Stored data entries:
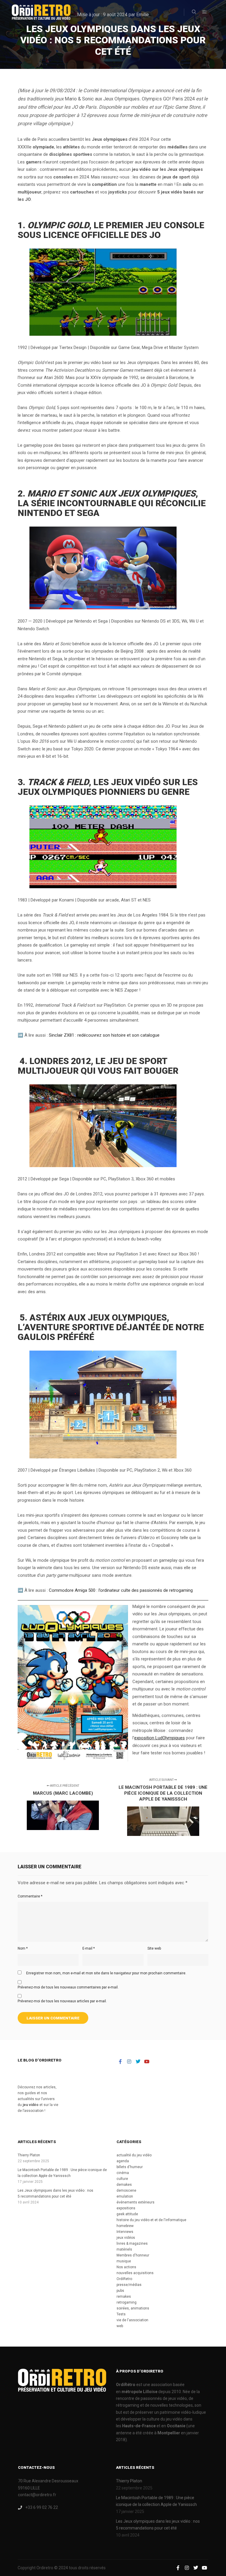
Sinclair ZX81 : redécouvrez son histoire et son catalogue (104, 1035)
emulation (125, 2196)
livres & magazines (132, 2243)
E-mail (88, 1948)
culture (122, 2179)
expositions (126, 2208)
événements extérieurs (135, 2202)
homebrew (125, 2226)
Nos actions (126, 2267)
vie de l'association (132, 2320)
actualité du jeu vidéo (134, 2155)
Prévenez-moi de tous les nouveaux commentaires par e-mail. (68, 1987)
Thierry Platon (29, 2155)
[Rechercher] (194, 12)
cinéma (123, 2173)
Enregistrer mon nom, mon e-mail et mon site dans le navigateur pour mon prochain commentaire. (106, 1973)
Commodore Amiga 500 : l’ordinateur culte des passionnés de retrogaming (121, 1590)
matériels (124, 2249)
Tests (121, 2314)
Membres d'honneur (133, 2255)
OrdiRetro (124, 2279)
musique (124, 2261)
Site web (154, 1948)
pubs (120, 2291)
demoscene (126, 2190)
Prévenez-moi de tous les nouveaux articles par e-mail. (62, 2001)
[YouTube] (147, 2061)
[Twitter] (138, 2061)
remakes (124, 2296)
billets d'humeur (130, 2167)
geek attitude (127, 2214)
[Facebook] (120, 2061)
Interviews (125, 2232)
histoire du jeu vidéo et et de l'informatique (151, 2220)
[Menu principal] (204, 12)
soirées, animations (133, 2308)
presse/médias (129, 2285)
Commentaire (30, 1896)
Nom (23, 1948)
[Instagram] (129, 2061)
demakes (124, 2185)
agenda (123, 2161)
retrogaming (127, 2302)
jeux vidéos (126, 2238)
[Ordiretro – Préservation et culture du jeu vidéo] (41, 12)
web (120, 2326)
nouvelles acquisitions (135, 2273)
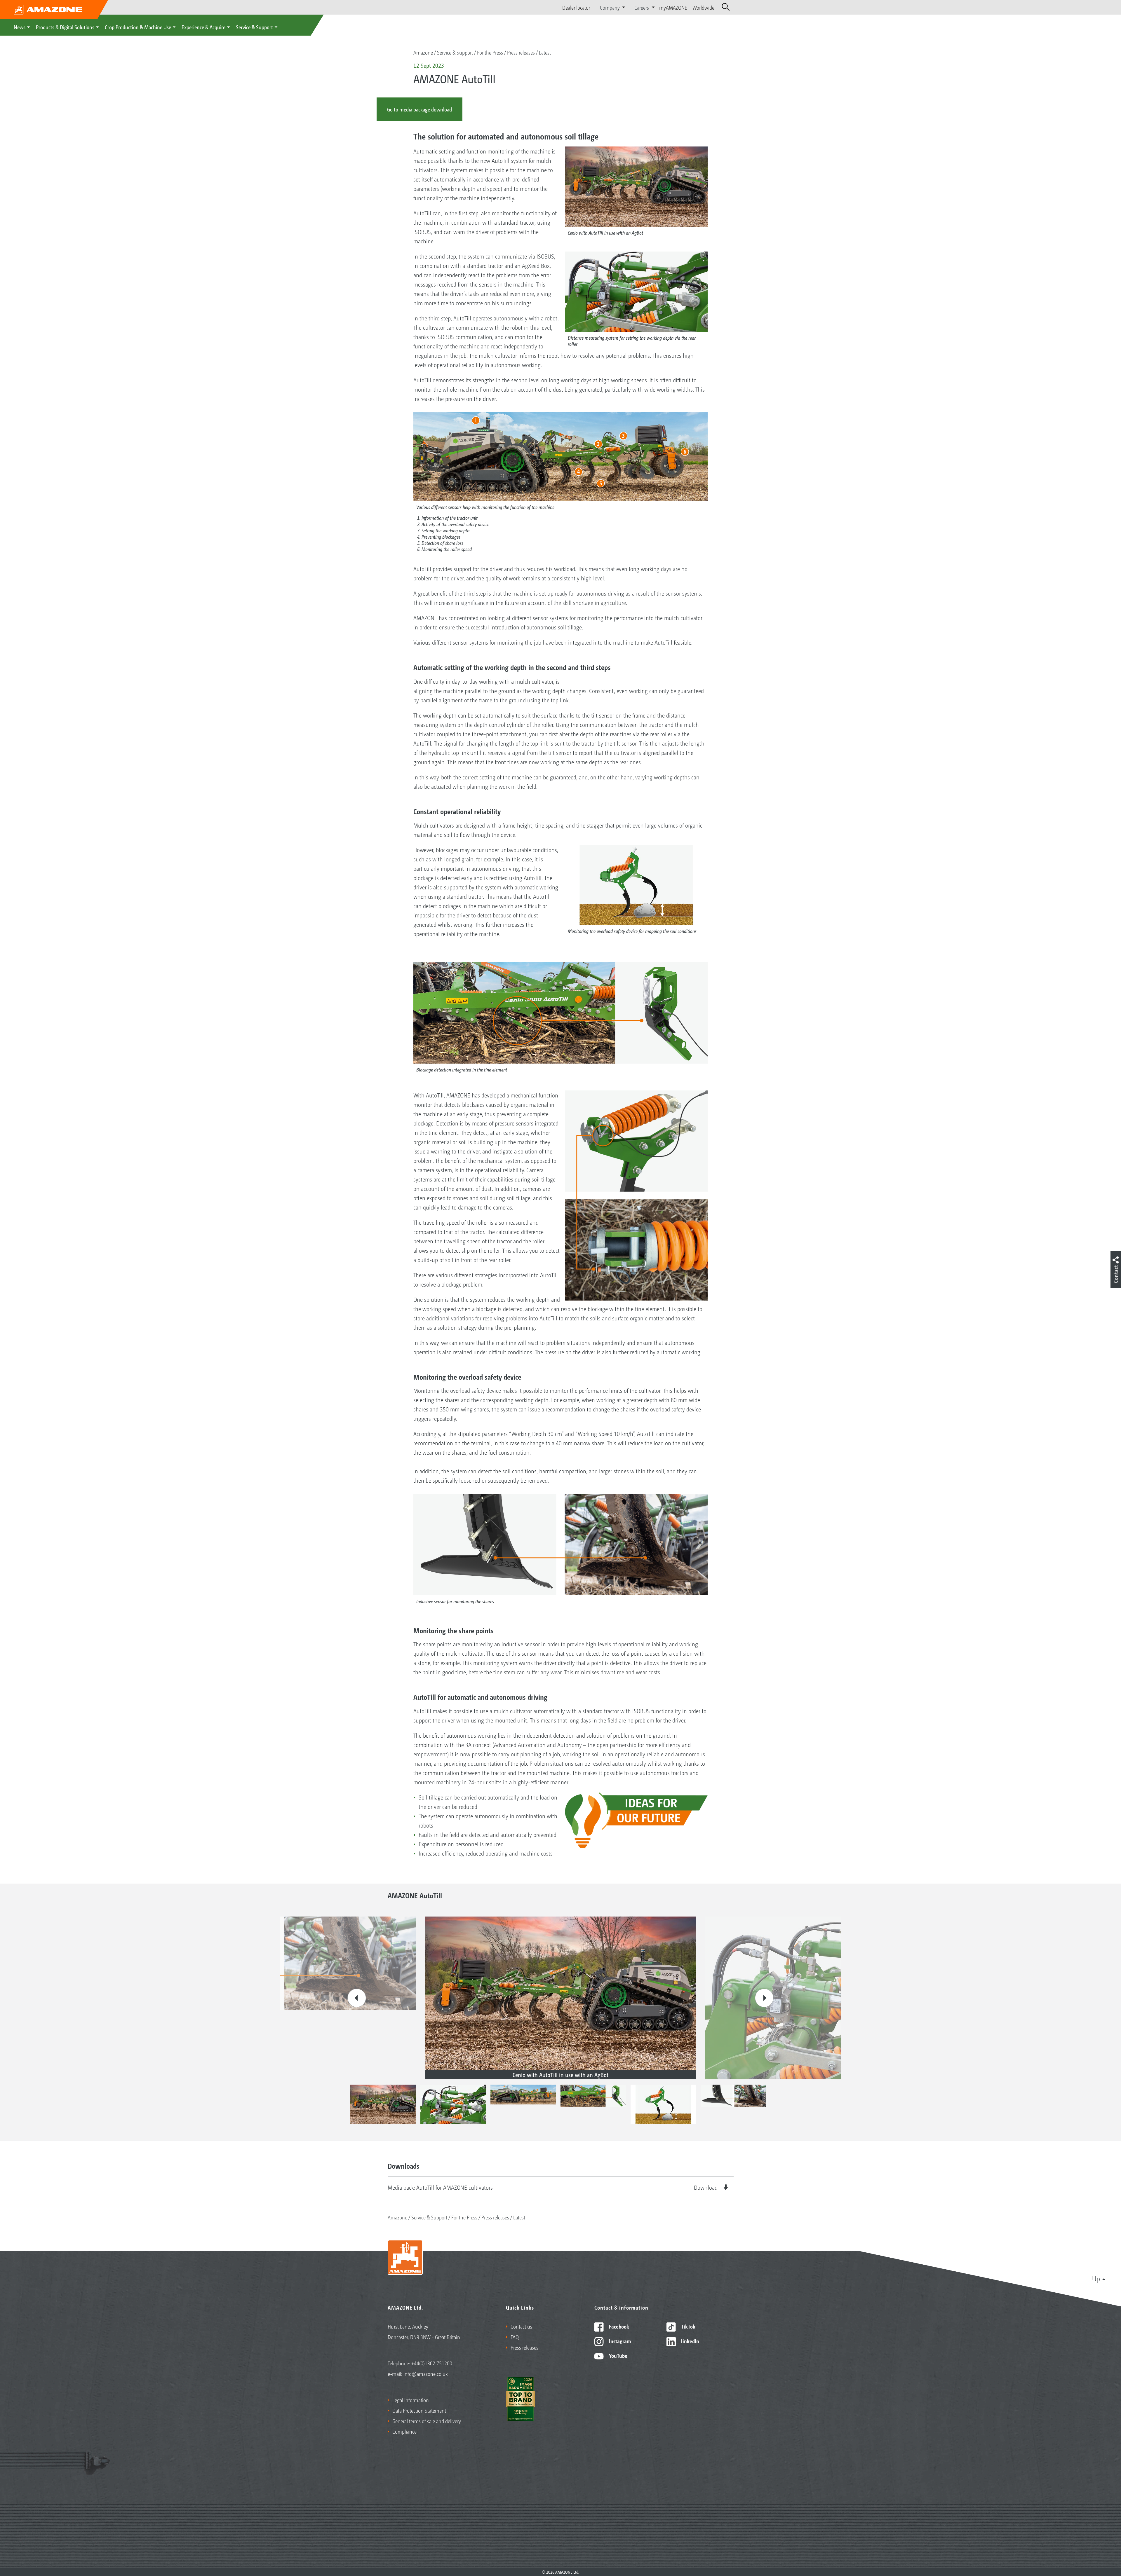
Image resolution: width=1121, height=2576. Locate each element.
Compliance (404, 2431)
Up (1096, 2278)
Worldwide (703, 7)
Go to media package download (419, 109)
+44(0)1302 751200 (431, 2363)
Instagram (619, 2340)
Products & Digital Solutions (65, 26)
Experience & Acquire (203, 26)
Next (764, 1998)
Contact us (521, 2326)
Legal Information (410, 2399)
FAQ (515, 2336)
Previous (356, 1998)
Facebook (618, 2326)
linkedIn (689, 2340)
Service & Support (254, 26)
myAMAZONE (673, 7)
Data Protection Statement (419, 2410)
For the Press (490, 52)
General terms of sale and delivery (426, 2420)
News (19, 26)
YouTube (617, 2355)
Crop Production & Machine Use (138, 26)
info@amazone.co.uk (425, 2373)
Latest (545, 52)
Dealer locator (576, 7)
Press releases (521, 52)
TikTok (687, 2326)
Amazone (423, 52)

---

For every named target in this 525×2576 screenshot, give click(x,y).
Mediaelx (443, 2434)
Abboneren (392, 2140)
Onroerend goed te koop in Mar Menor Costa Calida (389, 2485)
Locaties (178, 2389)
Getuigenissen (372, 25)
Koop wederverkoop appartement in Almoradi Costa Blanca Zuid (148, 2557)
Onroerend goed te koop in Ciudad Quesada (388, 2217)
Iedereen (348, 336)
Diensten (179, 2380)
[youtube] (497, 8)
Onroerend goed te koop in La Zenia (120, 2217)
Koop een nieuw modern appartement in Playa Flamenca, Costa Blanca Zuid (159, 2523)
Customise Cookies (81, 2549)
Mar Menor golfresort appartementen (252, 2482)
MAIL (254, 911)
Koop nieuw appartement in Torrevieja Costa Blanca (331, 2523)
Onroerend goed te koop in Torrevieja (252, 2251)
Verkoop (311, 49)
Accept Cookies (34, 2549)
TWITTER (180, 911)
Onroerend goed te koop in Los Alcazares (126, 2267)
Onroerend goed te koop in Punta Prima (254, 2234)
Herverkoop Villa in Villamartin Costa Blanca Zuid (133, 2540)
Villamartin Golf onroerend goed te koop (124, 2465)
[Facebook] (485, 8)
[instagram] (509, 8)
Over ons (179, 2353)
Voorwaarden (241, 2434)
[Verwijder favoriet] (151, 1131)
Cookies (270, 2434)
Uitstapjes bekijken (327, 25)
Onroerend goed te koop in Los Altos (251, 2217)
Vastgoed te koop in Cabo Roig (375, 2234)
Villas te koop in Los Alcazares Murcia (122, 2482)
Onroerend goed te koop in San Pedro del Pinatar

What to do: Out of the records above, return only the lines from the one with "Membres d'honneur (133, 2255)" through the one with "Products & Digital Solutions (65, 26)", exactly, and none of the pictures.

Answer to the problem:
Membres d'honneur (133, 2255)
OrdiRetro (124, 2279)
musique (124, 2261)
Site web (154, 1948)
pubs (120, 2291)
demoscene (126, 2190)
Prévenez-moi de tous les nouveaux articles par e-mail. (62, 2001)
[YouTube] (147, 2061)
[Twitter] (138, 2061)
remakes (124, 2296)
billets d'humeur (130, 2167)
geek attitude (127, 2214)
[Facebook] (120, 2061)
Interviews (125, 2232)
histoire du jeu vidéo et et de l'informatique (151, 2220)
[Menu principal] (204, 12)
soirées, animations (133, 2308)
presse/médias (129, 2285)
Commentaire (30, 1896)
Nom (23, 1948)
[Instagram] (129, 2061)
demakes (124, 2185)
agenda (123, 2161)
retrogaming (127, 2302)
jeux vidéos (126, 2238)
[Ordiretro – Préservation et culture du jeu vidéo] (41, 12)
web (120, 2326)
nouvelles acquisitions (135, 2273)
Image resolution: width=1121, height=2576. Locate each element.
Compliance (404, 2431)
Up (1096, 2278)
Worldwide (703, 7)
Go to media package download (419, 109)
+44(0)1302 751200 (431, 2363)
Instagram (619, 2340)
Products & Digital Solutions (65, 26)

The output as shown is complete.